The Child’s Appetite
The child’s appetite may vary, and they will go through periods of preferring certain foods. Continue to serve many kinds of foods, but don’t pressure the child or exclude certain foods, because the child is opting out for the time being.
The child should still be presented for new taste experiences, visual impressions, and consistencies in order to get used to foods tasting different. At this age, children may have periods of eating an unvaried diet. Simply continue offering new things along with your child’s preferred foods. Starting at age 2-3 and up until the child starts school, they may refuse to try new foods, which is completely normal. Therefore, you should provide your child with as many taste experiences as possible before that time, so there are fewer new things to deal with.
How Much Food?
For small children in particular, it is important to eat many small meals throughout the day. Typically, your child needs to eat every 2 to 3 hours while awake, switching between meals and snacks. This is because the child needs more food in relation to body size than older children and adults. But there is limited capacity for how much his or her tiny stomach can hold at any one time. Therefore, the food must be distributed across many feedings throughout the day in order to cover the child’s requirements for energy, vitamins, and minerals.
A good snack must both relieve hunger and contribute varied and nutritious food. Therefore, it matters what the child eats. But the appetite is still the determining factor for how much they eat.

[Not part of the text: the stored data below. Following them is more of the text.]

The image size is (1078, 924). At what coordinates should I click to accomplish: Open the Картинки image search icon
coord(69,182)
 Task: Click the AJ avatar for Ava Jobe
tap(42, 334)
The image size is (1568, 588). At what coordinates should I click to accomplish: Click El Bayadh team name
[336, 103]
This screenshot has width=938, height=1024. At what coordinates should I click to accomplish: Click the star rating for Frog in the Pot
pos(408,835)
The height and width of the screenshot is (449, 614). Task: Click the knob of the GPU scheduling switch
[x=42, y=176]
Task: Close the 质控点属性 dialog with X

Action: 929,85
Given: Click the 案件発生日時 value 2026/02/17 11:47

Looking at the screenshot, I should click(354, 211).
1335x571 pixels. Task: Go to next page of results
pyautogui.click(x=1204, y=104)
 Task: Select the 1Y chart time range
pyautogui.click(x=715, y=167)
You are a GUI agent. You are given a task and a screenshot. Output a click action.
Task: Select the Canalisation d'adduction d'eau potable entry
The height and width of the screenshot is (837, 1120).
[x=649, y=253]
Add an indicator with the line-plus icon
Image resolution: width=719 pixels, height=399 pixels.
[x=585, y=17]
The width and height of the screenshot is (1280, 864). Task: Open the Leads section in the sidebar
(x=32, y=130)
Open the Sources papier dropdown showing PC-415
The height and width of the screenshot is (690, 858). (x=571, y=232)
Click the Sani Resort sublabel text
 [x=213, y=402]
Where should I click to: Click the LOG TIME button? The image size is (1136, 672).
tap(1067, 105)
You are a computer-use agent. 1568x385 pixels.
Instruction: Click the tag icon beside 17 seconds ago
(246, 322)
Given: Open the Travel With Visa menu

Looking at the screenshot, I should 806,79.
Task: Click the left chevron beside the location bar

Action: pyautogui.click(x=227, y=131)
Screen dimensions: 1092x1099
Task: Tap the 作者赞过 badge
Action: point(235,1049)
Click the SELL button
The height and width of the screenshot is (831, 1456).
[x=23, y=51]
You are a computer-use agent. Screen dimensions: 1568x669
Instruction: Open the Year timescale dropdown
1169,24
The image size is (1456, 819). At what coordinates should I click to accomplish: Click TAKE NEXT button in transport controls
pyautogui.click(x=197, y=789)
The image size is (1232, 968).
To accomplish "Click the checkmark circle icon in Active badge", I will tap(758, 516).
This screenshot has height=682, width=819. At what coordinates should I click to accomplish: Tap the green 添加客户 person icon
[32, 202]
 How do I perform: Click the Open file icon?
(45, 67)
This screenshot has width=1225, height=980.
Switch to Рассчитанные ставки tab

The amount of food required by the child depends on age, body size, and how active they are.
Lunch
You might want to prepare extra dinner, which can be used later in sack lunches or for lunch at home. Boiled potatoes, steamed vegetables, pies, omelets, hamburgers and fish balls, etc. are great for lunch. Think lunch and sack lunches when you shop for dinner and make a few extra meatballs or pieces of chicken. Set aside the portion for later and refrigerate it immediately.
Occasionally, small children who are in childcare must bring their own lunch. In this case, it is important that the sack lunches don’t become too unbalanced, as it takes a variety of foods to meet the child’s needs. Also, remember fruits and vegetables in the sack lunch. You may want to find inspiration on the homepage altomkost.dk
Snacks
A lot of children are hungry before dinner and need a snack. This is especially true if the time is prolonged between coming home from childcare until dinner is on the table.
Benefits of snacks:
- Relieve the child’s hunger with wholesome foods
- Ensure the child’s intake of vegetables and fruit.
- Give you a little break before having to cook dinner.
A good snack may consist of pumpernickel bread with some kind of lunch meat or ½ roll with cheese or marmalade. Add a bit of boiled or shredded veggies and fruit cut into bite-sized pieces. It could also be a small bowl of A38 with breadcrumbs and fruit.
Eating fruit and veggies is easier when they are ready to go, such as cutting melon into bite-sized pieces immediately after purchase and keeping them in a container with lid. Put pineapple in a different container, rinse strawberries and put them in a third one, etc.
Fat in the Child’s Food
Once the child is a year old, they no longer needs more fat in the food than the rest of the family, because if the child is consuming low fat dairy products, they is in fact getting a bit of extra fat. If the rest of the family is eating diet food – e.g. food that is particularly high in protein or low in carbs or fat – the child can’t participate in the diet, because they has different needs. Ask your home health nurse.
It is no longer necessary to add fats underneath braunschweiger, avocado and other sandwich spreads. So leave off the fat and use spreads sparingly. Add fat under lean lunchmeats and other sandwich fixings that would otherwise slide off the bread easily.
Careful With Sweets
Candy, ice cream, Cool-Aid, and soda pop contain a lot of sugar and no nutrients. Juice and store-bought smoothies contain a lot of sugar as well. It is wholly unnecessary to give these to small children. It doesn’t take many sugary foods to crowd out real foods.
Getting too many sweets reduces the possibility of getting enough vitamins and minerals and other substances contained in foods. Furthermore, sugary drinks increase the risk of becoming overweight.
Sandwich cookies, chocolate wafers, crackers, certain yogurts with fruit, and fruit quark for children contain a lot of sugar when compared to other ingredients, and they should be considered cakes or candy. The same is true for very sugary breakfast cereals.